Die Russen, die Sie im Boot sahn, reisen in acht Tagen durch Deutschland nach Hause, um Kerenski zu stürzen; wenn man sie fragt, wie sie es mit ihrer Überzeugung vereinen, daß sie Ludendorffs Hilfe annehmen, lächeln sie, und ich weiß, was dieses Lächeln sagt.
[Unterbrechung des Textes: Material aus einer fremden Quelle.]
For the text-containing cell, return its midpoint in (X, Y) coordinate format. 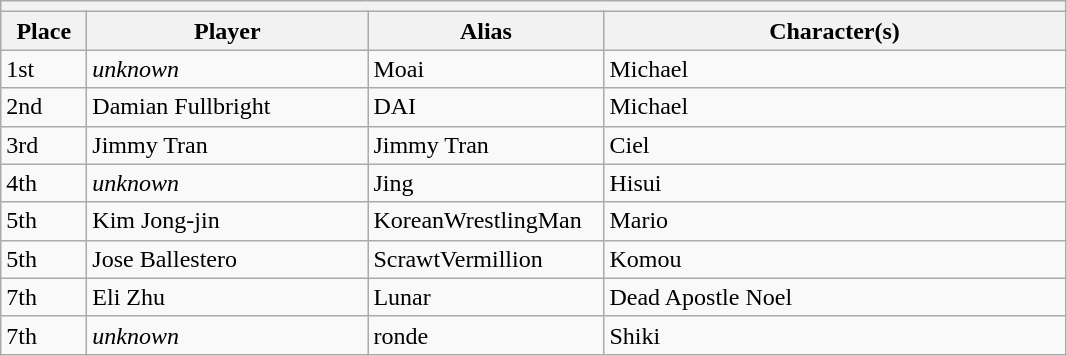
Mario (834, 221)
Damian Fullbright (228, 107)
2nd (44, 107)
KoreanWrestlingMan (486, 221)
1st (44, 69)
Hisui (834, 183)
Lunar (486, 297)
Character(s) (834, 31)
Dead Apostle Noel (834, 297)
Jose Ballestero (228, 259)
Jing (486, 183)
ronde (486, 335)
Place (44, 31)
Moai (486, 69)
Komou (834, 259)
Player (228, 31)
ScrawtVermillion (486, 259)
DAI (486, 107)
Shiki (834, 335)
4th (44, 183)
Alias (486, 31)
3rd (44, 145)
Ciel (834, 145)
Kim Jong-jin (228, 221)
Eli Zhu (228, 297)
Identify which cell holds the provided text, then report its (x, y) central coordinate. 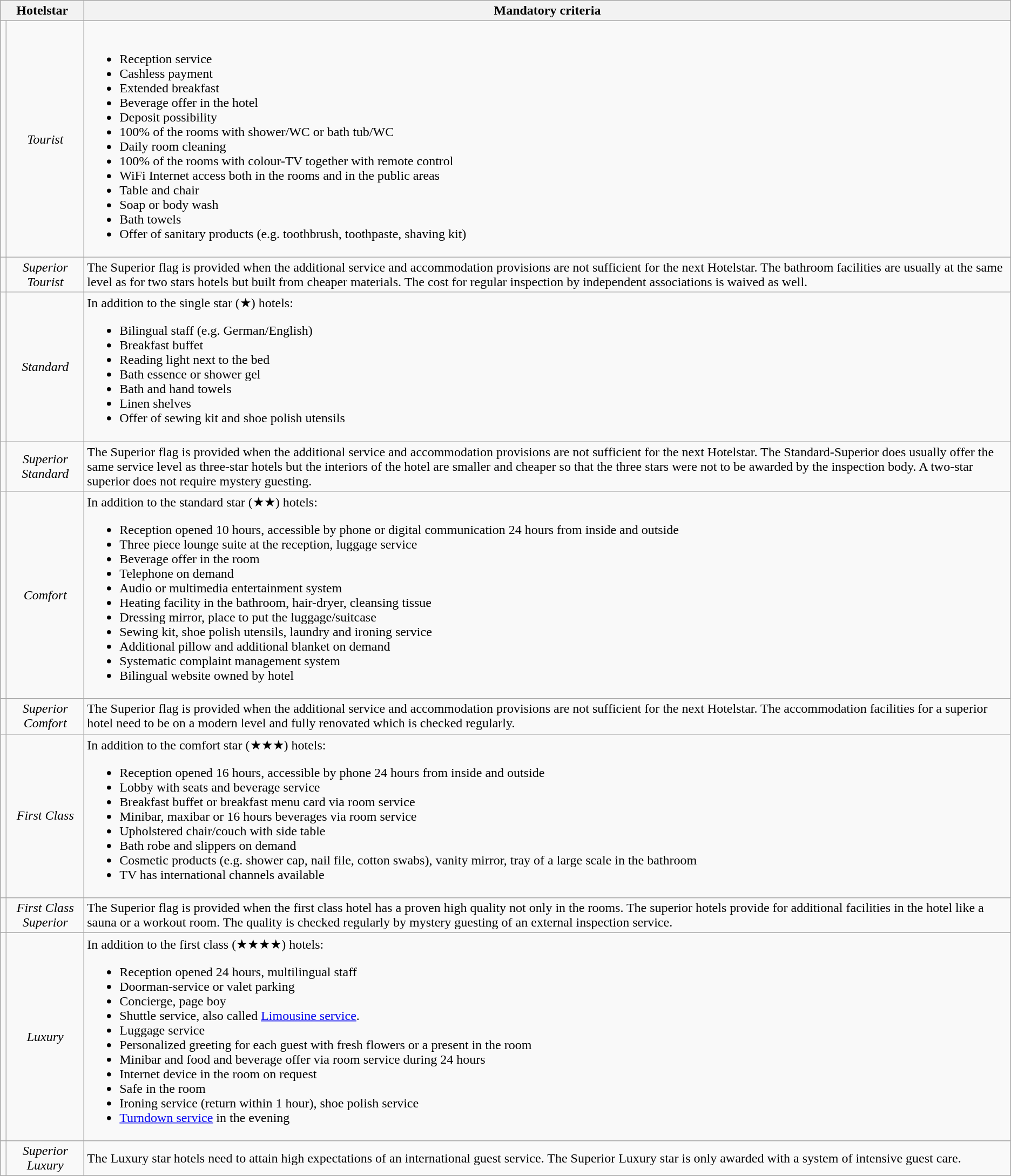
Standard (45, 367)
Superior Comfort (45, 716)
Superior Luxury (45, 1158)
Comfort (45, 595)
Mandatory criteria (548, 11)
Hotelstar (42, 11)
Superior Tourist (45, 274)
Tourist (45, 139)
Superior Standard (45, 467)
Luxury (45, 1037)
First Class Superior (45, 916)
First Class (45, 816)
Output the (X, Y) coordinate of the center of the cell containing the given text.  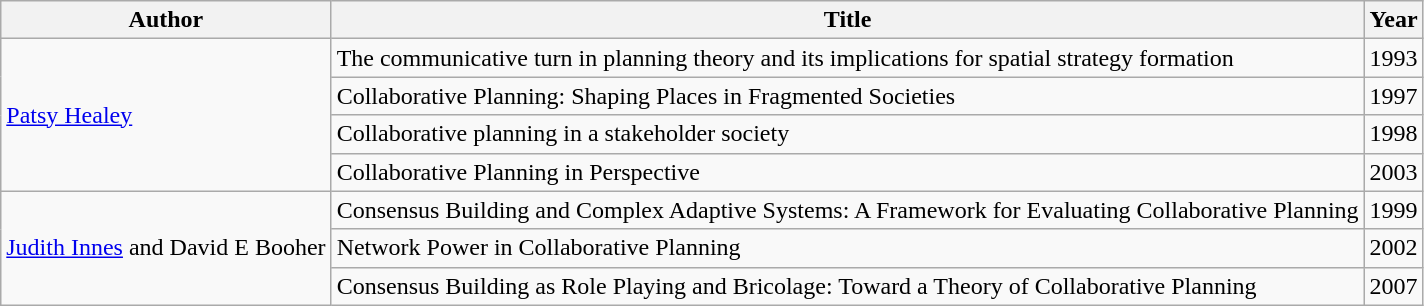
Patsy Healey (166, 115)
1998 (1394, 134)
1997 (1394, 96)
Consensus Building and Complex Adaptive Systems: A Framework for Evaluating Collaborative Planning (848, 210)
Collaborative Planning: Shaping Places in Fragmented Societies (848, 96)
2007 (1394, 286)
2002 (1394, 248)
Collaborative Planning in Perspective (848, 172)
2003 (1394, 172)
Judith Innes and David E Booher (166, 248)
The communicative turn in planning theory and its implications for spatial strategy formation (848, 58)
Consensus Building as Role Playing and Bricolage: Toward a Theory of Collaborative Planning (848, 286)
1999 (1394, 210)
Collaborative planning in a stakeholder society (848, 134)
Author (166, 20)
Title (848, 20)
1993 (1394, 58)
Year (1394, 20)
Network Power in Collaborative Planning (848, 248)
Extract the [x, y] coordinate from the center of the cell holding the provided text.  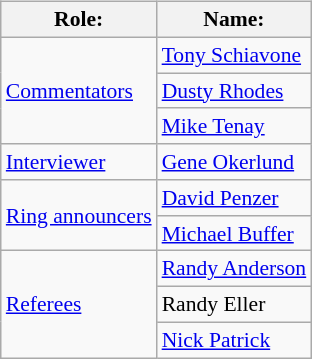
Nick Patrick [234, 340]
Randy Eller [234, 305]
Commentators [79, 90]
Gene Okerlund [234, 162]
David Penzer [234, 198]
Michael Buffer [234, 233]
Dusty Rhodes [234, 91]
Role: [79, 20]
Ring announcers [79, 216]
Tony Schiavone [234, 55]
Randy Anderson [234, 269]
Mike Tenay [234, 126]
Name: [234, 20]
Interviewer [79, 162]
Referees [79, 304]
Return the (x, y) coordinate for the center point of the cell that contains the specified text.  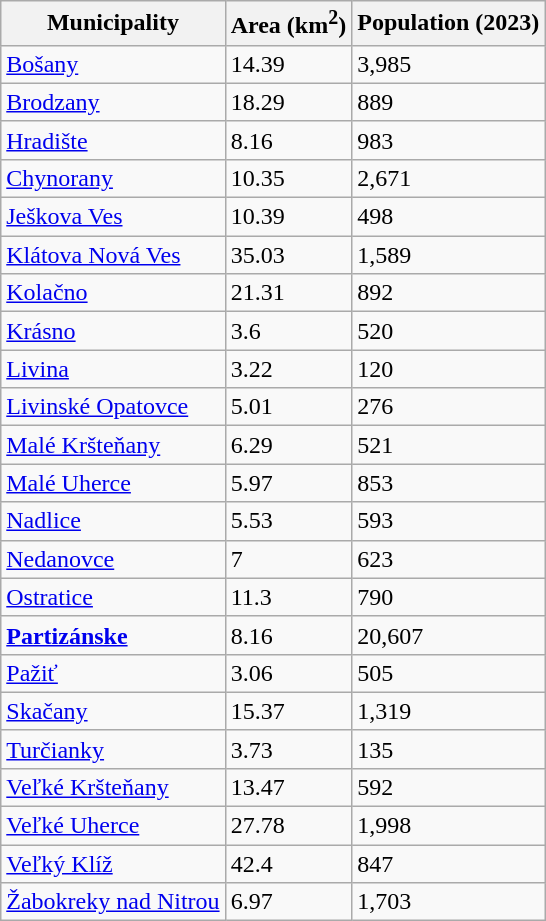
853 (448, 483)
Kolačno (113, 293)
14.39 (288, 64)
520 (448, 331)
10.35 (288, 178)
Bošany (113, 64)
5.01 (288, 407)
42.4 (288, 864)
276 (448, 407)
6.29 (288, 445)
847 (448, 864)
5.97 (288, 483)
983 (448, 140)
Ješkova Ves (113, 217)
498 (448, 217)
Veľký Klíž (113, 864)
Krásno (113, 331)
Livina (113, 369)
Skačany (113, 711)
505 (448, 673)
Veľké Kršteňany (113, 787)
Klátova Nová Ves (113, 255)
1,319 (448, 711)
790 (448, 597)
3.6 (288, 331)
Partizánske (113, 635)
3.73 (288, 749)
Ostratice (113, 597)
592 (448, 787)
120 (448, 369)
593 (448, 521)
2,671 (448, 178)
20,607 (448, 635)
Turčianky (113, 749)
3.06 (288, 673)
Nadlice (113, 521)
Nedanovce (113, 559)
623 (448, 559)
892 (448, 293)
Livinské Opatovce (113, 407)
Area (km2) (288, 24)
13.47 (288, 787)
1,589 (448, 255)
27.78 (288, 826)
10.39 (288, 217)
11.3 (288, 597)
6.97 (288, 902)
Chynorany (113, 178)
1,998 (448, 826)
Veľké Uherce (113, 826)
18.29 (288, 102)
3,985 (448, 64)
135 (448, 749)
15.37 (288, 711)
35.03 (288, 255)
Municipality (113, 24)
Malé Kršteňany (113, 445)
3.22 (288, 369)
889 (448, 102)
Brodzany (113, 102)
Population (2023) (448, 24)
521 (448, 445)
Žabokreky nad Nitrou (113, 902)
5.53 (288, 521)
Hradište (113, 140)
7 (288, 559)
Malé Uherce (113, 483)
Pažiť (113, 673)
1,703 (448, 902)
21.31 (288, 293)
Return the [X, Y] coordinate for the center point of the cell that contains the specified text.  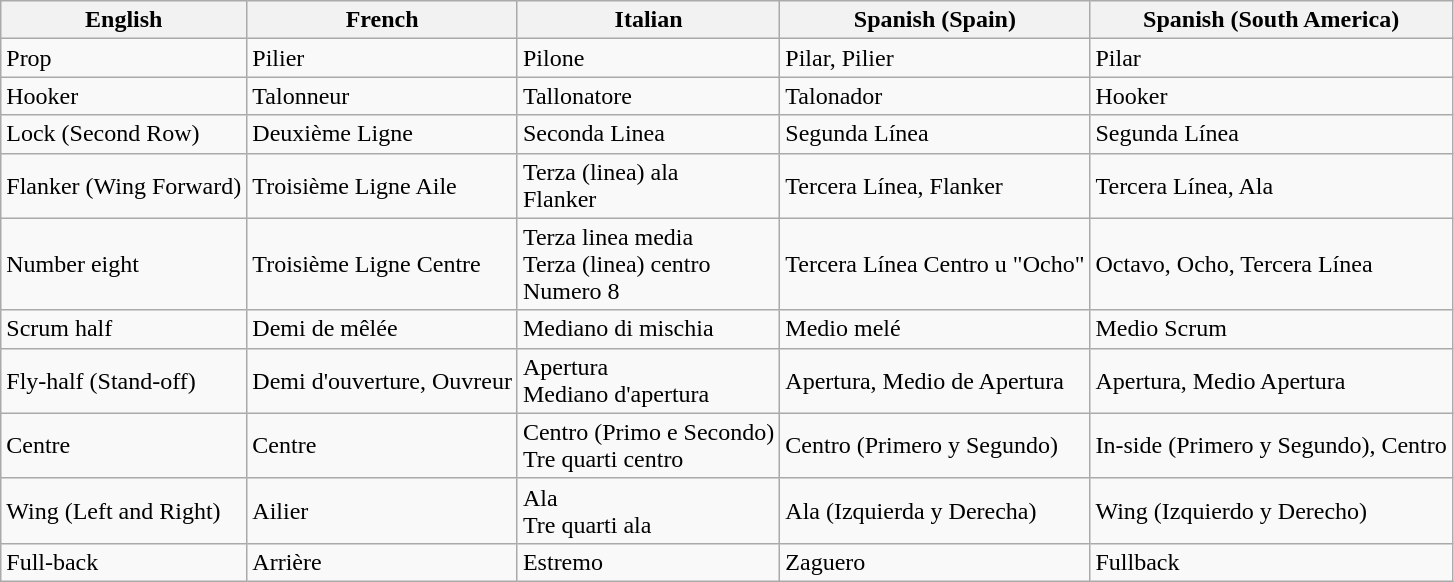
Flanker (Wing Forward) [124, 186]
Spanish (South America) [1271, 20]
Apertura, Medio de Apertura [935, 380]
Italian [648, 20]
Prop [124, 58]
Talonneur [382, 96]
Centro (Primero y Segundo) [935, 446]
Fly-half (Stand-off) [124, 380]
Scrum half [124, 329]
Arrière [382, 562]
Pilar [1271, 58]
Tercera Línea, Flanker [935, 186]
Wing (Left and Right) [124, 510]
Troisième Ligne Centre [382, 264]
Pilar, Pilier [935, 58]
Mediano di mischia [648, 329]
Terza (linea) alaFlanker [648, 186]
Spanish (Spain) [935, 20]
Ailier [382, 510]
AperturaMediano d'apertura [648, 380]
Medio Scrum [1271, 329]
Apertura, Medio Apertura [1271, 380]
Demi d'ouverture, Ouvreur [382, 380]
Centro (Primo e Secondo)Tre quarti centro [648, 446]
Tercera Línea, Ala [1271, 186]
Full-back [124, 562]
French [382, 20]
Fullback [1271, 562]
Lock (Second Row) [124, 134]
Demi de mêlée [382, 329]
Talonador [935, 96]
Octavo, Ocho, Tercera Línea [1271, 264]
Wing (Izquierdo y Derecho) [1271, 510]
Pilier [382, 58]
English [124, 20]
Zaguero [935, 562]
Ala (Izquierda y Derecha) [935, 510]
Seconda Linea [648, 134]
Number eight [124, 264]
Tercera Línea Centro u "Ocho" [935, 264]
Deuxième Ligne [382, 134]
Troisième Ligne Aile [382, 186]
Medio melé [935, 329]
In-side (Primero y Segundo), Centro [1271, 446]
Tallonatore [648, 96]
Terza linea mediaTerza (linea) centroNumero 8 [648, 264]
AlaTre quarti ala [648, 510]
Estremo [648, 562]
Pilone [648, 58]
Capture the cell that displays the provided text and extract its (X, Y) central coordinate. 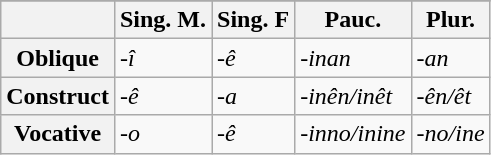
-no/ine (450, 134)
-an (450, 58)
Sing. M. (162, 20)
Oblique (58, 58)
-inan (353, 58)
Vocative (58, 134)
-inno/inine (353, 134)
-î (162, 58)
Construct (58, 96)
-ên/êt (450, 96)
Sing. F (254, 20)
Pauc. (353, 20)
-a (254, 96)
-inên/inêt (353, 96)
-o (162, 134)
Plur. (450, 20)
Return the (x, y) coordinate for the center point of the cell that contains the specified text.  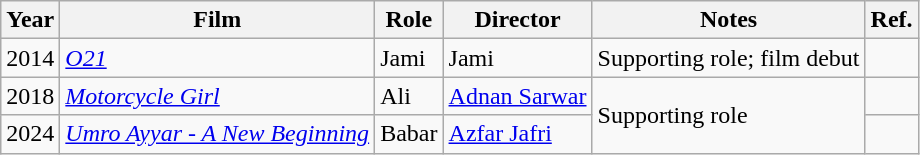
2024 (30, 134)
Director (518, 20)
Ali (409, 96)
2018 (30, 96)
Role (409, 20)
Motorcycle Girl (218, 96)
Year (30, 20)
2014 (30, 58)
Supporting role; film debut (728, 58)
Umro Ayyar - A New Beginning (218, 134)
Adnan Sarwar (518, 96)
Film (218, 20)
Azfar Jafri (518, 134)
O21 (218, 58)
Notes (728, 20)
Ref. (892, 20)
Supporting role (728, 115)
Babar (409, 134)
Find where the given text appears and provide that cell's center as (X, Y) coordinate. 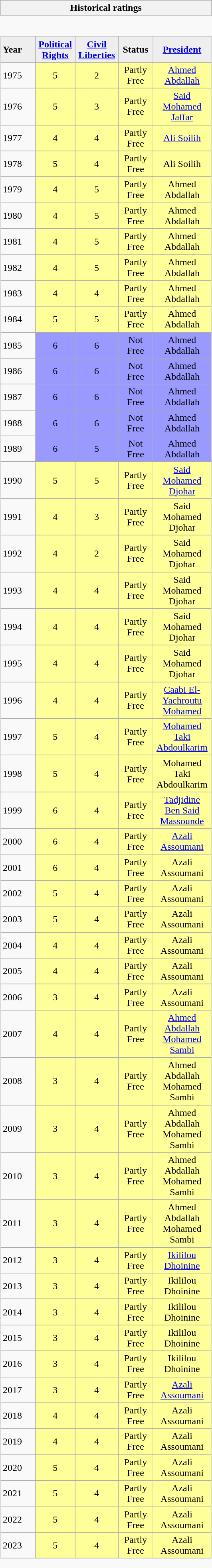
2022 (18, 1523)
2017 (18, 1393)
2014 (18, 1315)
1994 (18, 628)
1975 (18, 75)
1992 (18, 555)
2009 (18, 1131)
2002 (18, 895)
Historical ratings (106, 8)
1977 (18, 138)
1998 (18, 775)
Said Mohamed Jaffar (182, 107)
1989 (18, 450)
2018 (18, 1419)
2001 (18, 870)
2000 (18, 843)
1995 (18, 665)
1988 (18, 424)
2016 (18, 1367)
1979 (18, 190)
2021 (18, 1496)
2006 (18, 999)
2003 (18, 921)
Civil Liberties (97, 50)
1984 (18, 320)
1978 (18, 164)
1983 (18, 294)
1999 (18, 812)
Caabi El-Yachroutu Mohamed (182, 702)
2020 (18, 1471)
Status (136, 50)
1996 (18, 702)
2007 (18, 1036)
1976 (18, 107)
Political Rights (55, 50)
2013 (18, 1289)
1981 (18, 242)
1982 (18, 268)
Tadjidine Ben Said Massounde (182, 812)
1986 (18, 372)
2015 (18, 1341)
2008 (18, 1084)
2004 (18, 947)
2023 (18, 1548)
1990 (18, 481)
2012 (18, 1263)
1991 (18, 518)
1993 (18, 592)
President (182, 50)
1987 (18, 398)
2005 (18, 973)
2011 (18, 1226)
2010 (18, 1179)
1997 (18, 739)
1985 (18, 346)
2019 (18, 1444)
1980 (18, 216)
Year (18, 50)
Determine the (X, Y) coordinate at the center of the cell enclosing the given text.  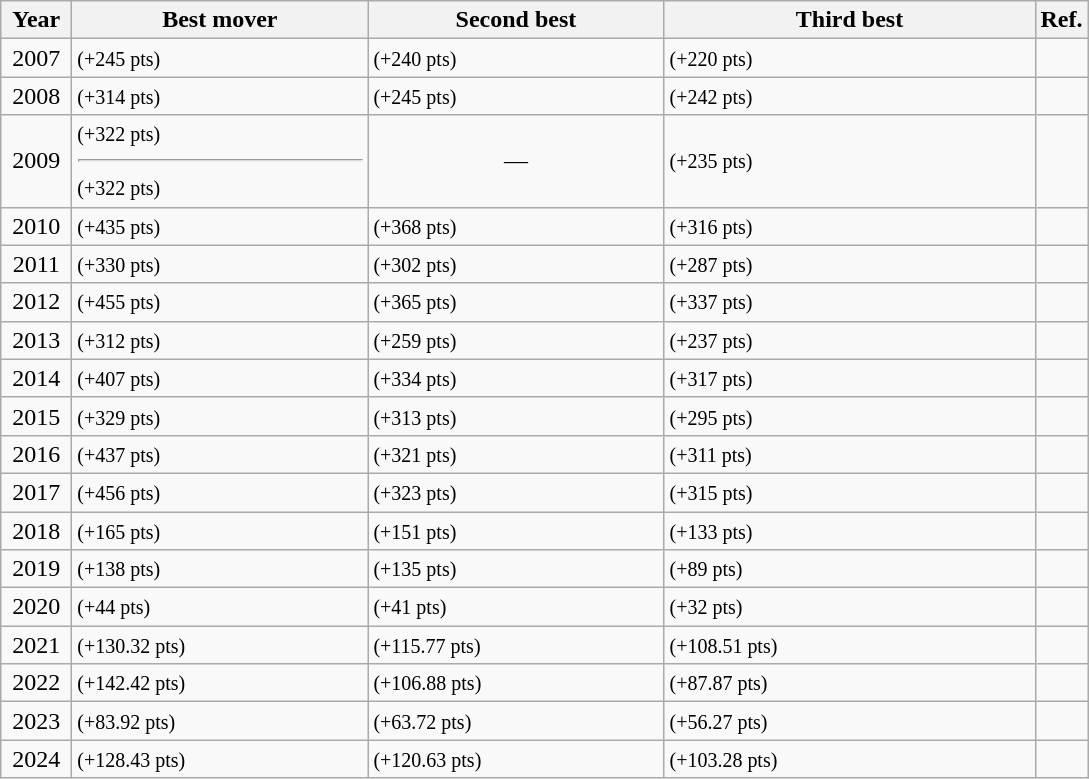
2012 (36, 302)
(+316 pts) (850, 226)
(+130.32 pts) (220, 645)
(+87.87 pts) (850, 683)
2008 (36, 96)
(+368 pts) (516, 226)
Year (36, 20)
2016 (36, 454)
(+311 pts) (850, 454)
(+89 pts) (850, 569)
(+106.88 pts) (516, 683)
2015 (36, 416)
(+165 pts) (220, 531)
(+323 pts) (516, 492)
2018 (36, 531)
(+329 pts) (220, 416)
(+242 pts) (850, 96)
(+315 pts) (850, 492)
2022 (36, 683)
2009 (36, 161)
(+321 pts) (516, 454)
2007 (36, 58)
(+108.51 pts) (850, 645)
(+56.27 pts) (850, 721)
(+334 pts) (516, 378)
2014 (36, 378)
(+41 pts) (516, 607)
2019 (36, 569)
(+302 pts) (516, 264)
(+365 pts) (516, 302)
(+237 pts) (850, 340)
2011 (36, 264)
(+287 pts) (850, 264)
(+120.63 pts) (516, 759)
(+337 pts) (850, 302)
(+456 pts) (220, 492)
Ref. (1062, 20)
(+437 pts) (220, 454)
2017 (36, 492)
2024 (36, 759)
(+44 pts) (220, 607)
(+312 pts) (220, 340)
(+455 pts) (220, 302)
(+133 pts) (850, 531)
(+240 pts) (516, 58)
(+103.28 pts) (850, 759)
Best mover (220, 20)
(+330 pts) (220, 264)
2020 (36, 607)
(+314 pts) (220, 96)
(+151 pts) (516, 531)
(+317 pts) (850, 378)
2010 (36, 226)
2021 (36, 645)
(+407 pts) (220, 378)
2013 (36, 340)
(+32 pts) (850, 607)
2023 (36, 721)
(+135 pts) (516, 569)
(+128.43 pts) (220, 759)
— (516, 161)
(+295 pts) (850, 416)
(+259 pts) (516, 340)
(+83.92 pts) (220, 721)
(+435 pts) (220, 226)
(+142.42 pts) (220, 683)
Third best (850, 20)
(+322 pts) (+322 pts) (220, 161)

Wenn ich will, kann ich mit ihnen fahren; sie erwarten es, ich habe ihre Sprache gelernt, sie verheißen mir Wirkung, die noch keine Frau gehabt hat, und wissen nicht, daß ich zurückscheue, nicht weil ich nicht glaubte, nicht die große Verlockung fühlte, nicht die Energie hätte, in das Dunkel der Tat zu springen — sondern weil dieses Tödliche, Bohrende da in mir ist, daß, was Menschen tun, nur so lange Wert hat, wie man es will, nicht Gott ist, der unabhängig von seinen Gläubigen existiert. Ich trenne mich nicht von ihnen, fahre mit, nur eines muß sich erst erfüllen: daß ich noch einmal bis auf den Grund des Zweifels tauche, alles in mir zersetze, durch solchen Zweifel gerecht werde, durch solche Gerechtigkeit härtre Energie erlange.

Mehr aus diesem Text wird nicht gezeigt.